Tony Abbott

The Prime Minister’s approval rating continues to climb, but voters are deeply unimpressed with his handling of the entitlements scandal, new polling from Essential Research finds.

Tony Abbott’s rating on “leader attributes” has improved in areas such as “capable leader”, “understands the problems facing Australia” and “good in a crisis” since he became Prime Minister, with his scores on those attributes jumping 5 and 6 points since just before the election. The only noticeable fall was in “hard-working”, where he fell 4 points – not quite a significant change but perhaps related to Abbott’s slow start and low visibility since the election.

Opposition Leader Bill Shorten has made a steady debut on leader attributes — he outperforms the Prime Minister on several attributes, including narrow-minded (Abbott 54%, Shorten 31%), arrogant (54% to 35%), intolerant (49% to 30%) and intelligent (69% to 62%), but Shorten’s negative characteristics are muted by the high level of “don’t knows” — voters are still to make up their minds about him.

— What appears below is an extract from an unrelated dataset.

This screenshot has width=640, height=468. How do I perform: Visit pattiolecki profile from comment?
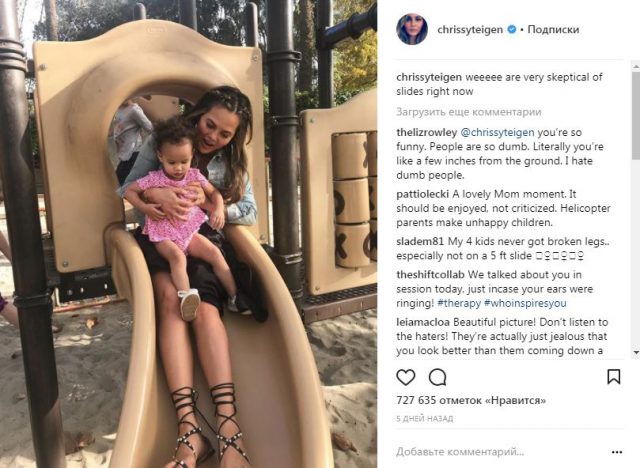point(422,194)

On the entitlements scandal, where Abbott has steadfastly refused to consider reforms to end the common practice of MPs rorting travel expenses, 48% of voters, including 32% of Coalition voters, think the PM has been too soft on entitlements, compared to 26% who think his response has been “about right”.

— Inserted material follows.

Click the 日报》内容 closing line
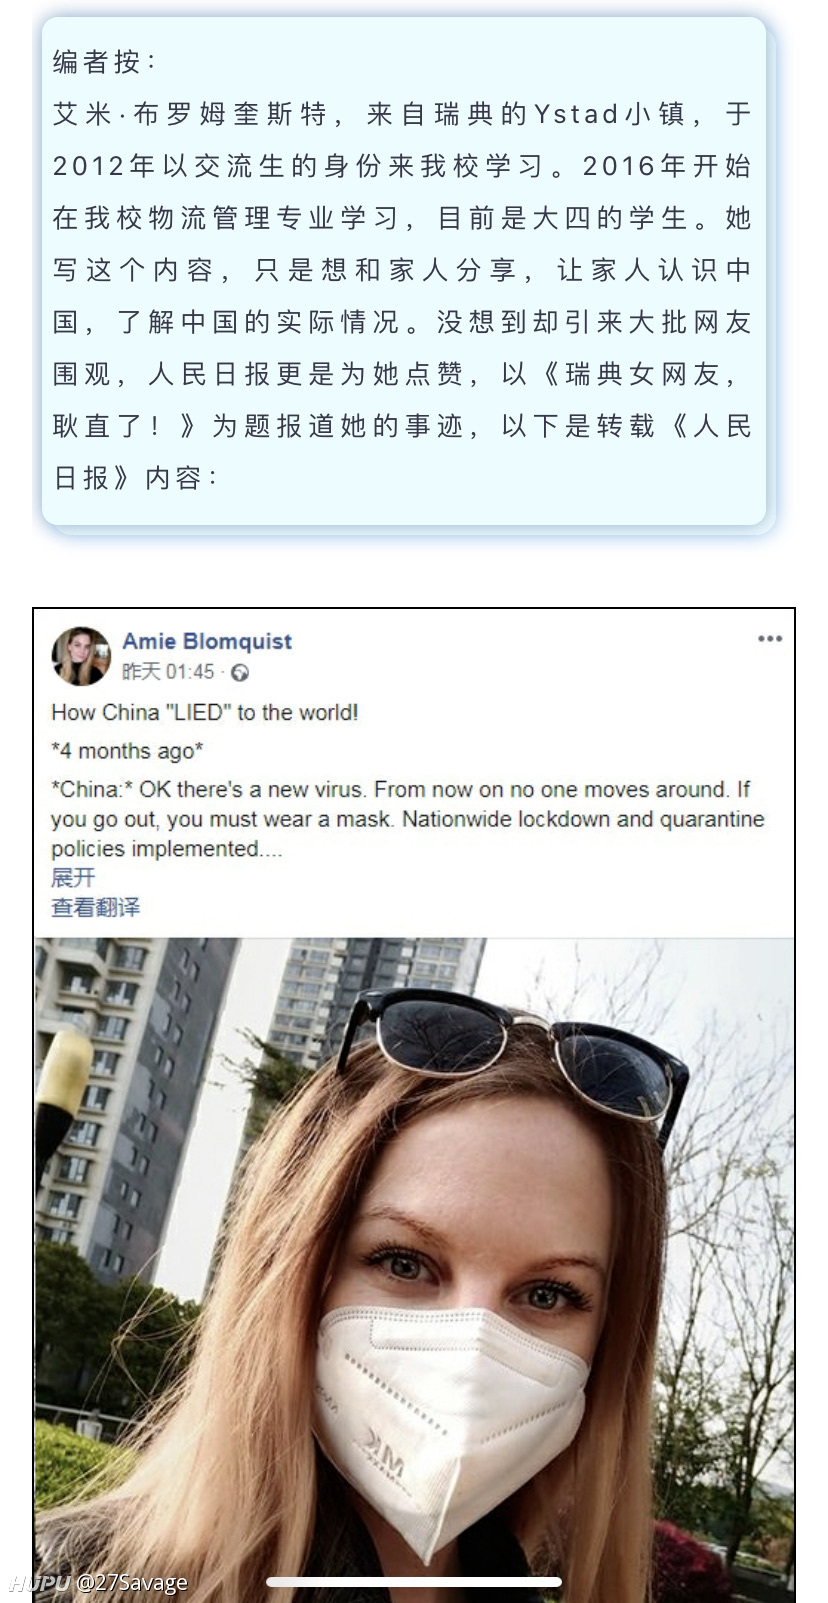Viewport: 828px width, 1603px height. (135, 478)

Essential also found the issue of the link between bushfires and climate change is a strongly partisan one. Some 63% of Coalition voters believe there’s no link between bushfires and climate change (contrary to the views of former prime minister John Howard), compared to 37% of Labor voters and 19% of Greens voters. Younger voters and people with tertiary education are more likely to believe there’s a link; older voters and those with secondary education are more likely to dismiss it. However, Labor voters are also less likely than Greens voters to believe it’s appropriate to raise the issue, 41% to 64%.

There are also strong partisan divisions over the appropriate policy response to climate change, except the broad unpopularity of  the Coalition’s Direct Action policy. Overall, 15% support retaining a carbon tax, 21% support replacing it with an emissions trading scheme, 31% support dumping the carbon tax and doing nothing at all and 15% support swapping to Direct Action. But support for a carbon tax splits Greens voters 44%, Labor voters 30%, Coalition voters 2%, an ETS splits 35%, 25%, 15%, nothing at all 5%, 25%, 41% and Direct Action 3%, 2% and 28%. That is, nearly three-quarters of Liberal voters don’t support Direct Action.

Essential also followed up a question on internet downloading from May last year, discovering that downloading free content had fallen — 32% of people admitted downloading in 2012, compared to 27% now. However, younger people and people with higher incomes and tertiary education are still much more likely to download content. The most frequently identified reason (32%) for downloading remains accessing content that is not yet available in Australia. The results contradict claims from the powerful copyright cartel that “internet piracy” is a constantly growing menace requiring criminalisation and internet surveillance.

On voting intention, the two-party preferred outcome remains on 53-47% to the Coalition. Both the government (45%) and the Opposition (35) picked up a point on their primary vote; the Greens and others remain on 10% and 11% respectively.